韓国ではよく「~女」という呼称が見られる。しかし、これはいい女のたとえではなく、どちらかというと悪いイメージの女性を指す場合が多い。2000年代の初め頃に使われ始めた「テンジャン(味噌)女」から始まり、「キムチ女」、最近は「カンジャン(醤油)女」まで登場した。

 こう並べてみると、なぜか発酵食品名にちなんでいるのが面白い。だが、それぞれ発想は別のところにある。

悪態をつくのは「テンジャン女」

 まず、最初に使われた「テンジャン女」は、一般に悪態をつくときに使う言葉「ジェンジャン」をもじってその音に最も近い「テンジャン」を使っている。

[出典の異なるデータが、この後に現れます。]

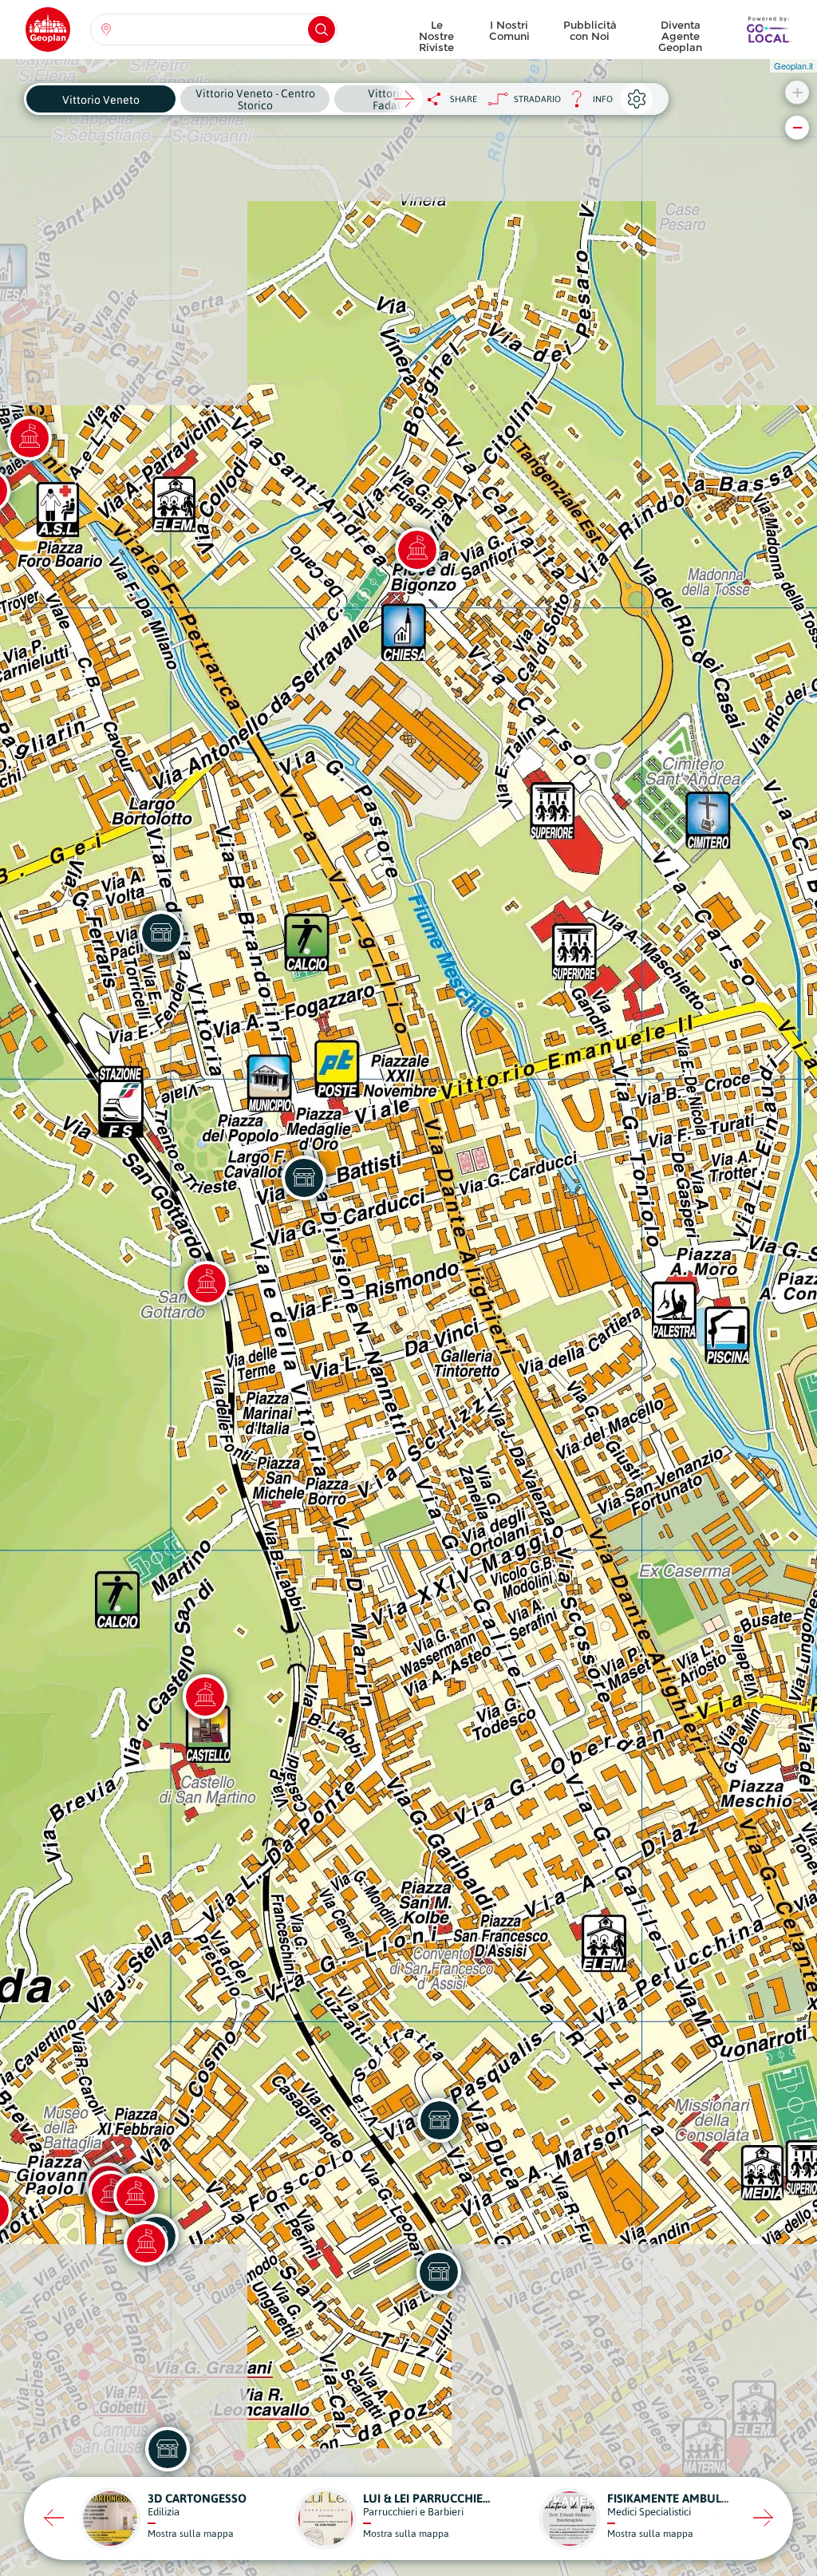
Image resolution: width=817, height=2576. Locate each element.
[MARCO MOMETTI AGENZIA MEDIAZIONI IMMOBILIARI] (440, 2120)
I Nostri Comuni (509, 30)
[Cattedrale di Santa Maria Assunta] (136, 2195)
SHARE (463, 99)
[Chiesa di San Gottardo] (207, 1283)
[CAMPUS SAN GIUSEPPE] (167, 2449)
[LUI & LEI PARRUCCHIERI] (439, 2272)
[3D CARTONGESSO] (304, 1178)
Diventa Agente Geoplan (680, 31)
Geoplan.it (793, 65)
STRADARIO (537, 99)
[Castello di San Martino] (205, 1697)
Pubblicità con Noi (590, 30)
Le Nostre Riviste (436, 31)
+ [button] (797, 92)
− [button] (797, 127)
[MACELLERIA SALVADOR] (161, 933)
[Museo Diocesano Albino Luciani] (146, 2243)
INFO (587, 103)
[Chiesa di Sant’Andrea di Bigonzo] (417, 550)
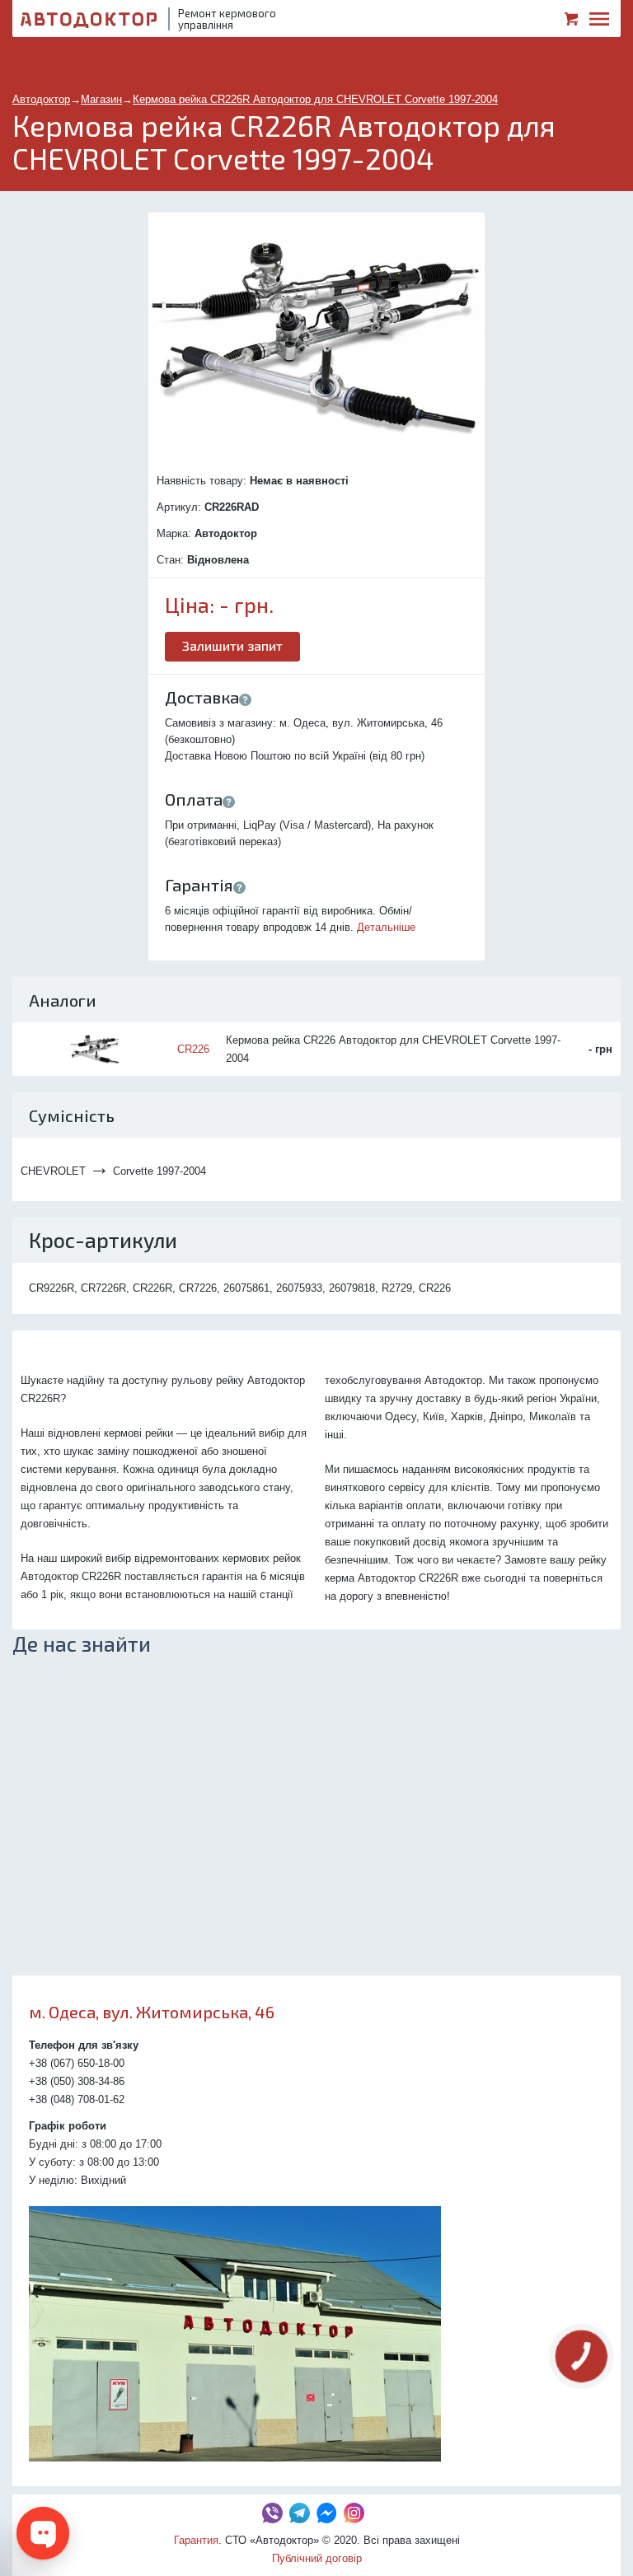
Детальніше (386, 927)
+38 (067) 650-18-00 (76, 2063)
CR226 (193, 1049)
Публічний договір (317, 2558)
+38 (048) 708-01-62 (76, 2099)
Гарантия (196, 2540)
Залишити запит (232, 645)
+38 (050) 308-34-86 (76, 2081)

 「テンジャン女」とは、朝はスタバでコーヒーをテイクアウトし、ニューヨーカー気取りでブランチなどを食べる女たちを指していた。

 つまり、見た目は全く韓国人顔なのに、西洋人の真似をして虚栄心を満たしている女子たちに向けて使っていた言葉である。またはブランド品で身を飾る頭の悪い女という意味もある。

 次の「キムチ女」は、見栄っ張りで虚栄心の塊なのは「テンジャン女」と全く同じ流れだが、その範囲が明らかに違う。

 「テンジャン女」は一部の女性たちを卑下して使う言葉だったが、「キムチ女」は韓国の女性一般を指し、卑下する言葉へと発展していった。「キムチ女」同様に「キムチ男」という部類もいる。

 キムチは韓国人の食卓に欠かせない発酵食品である。つまりキムチをこよなく愛する韓国人はキムチを韓国人そのものにたとえて、それに女、または男をつけて、自ら卑下する言葉として使用している。

 具体的に「キムチ女」とは、自分のことを棚に上げて、男に高望みしたり、自分の力ではなく男性に寄りかかって生きる女性という意味である。

 もっとも、この「キムチ女」という言葉がもっぱら使われてきたのは、ネットの世界だった。街中では「キムチ女」などと声に出しては言わないし、テレビやラジオなどの放送では、そのような言葉を使うのはもってのほかという暗黙の了解があった。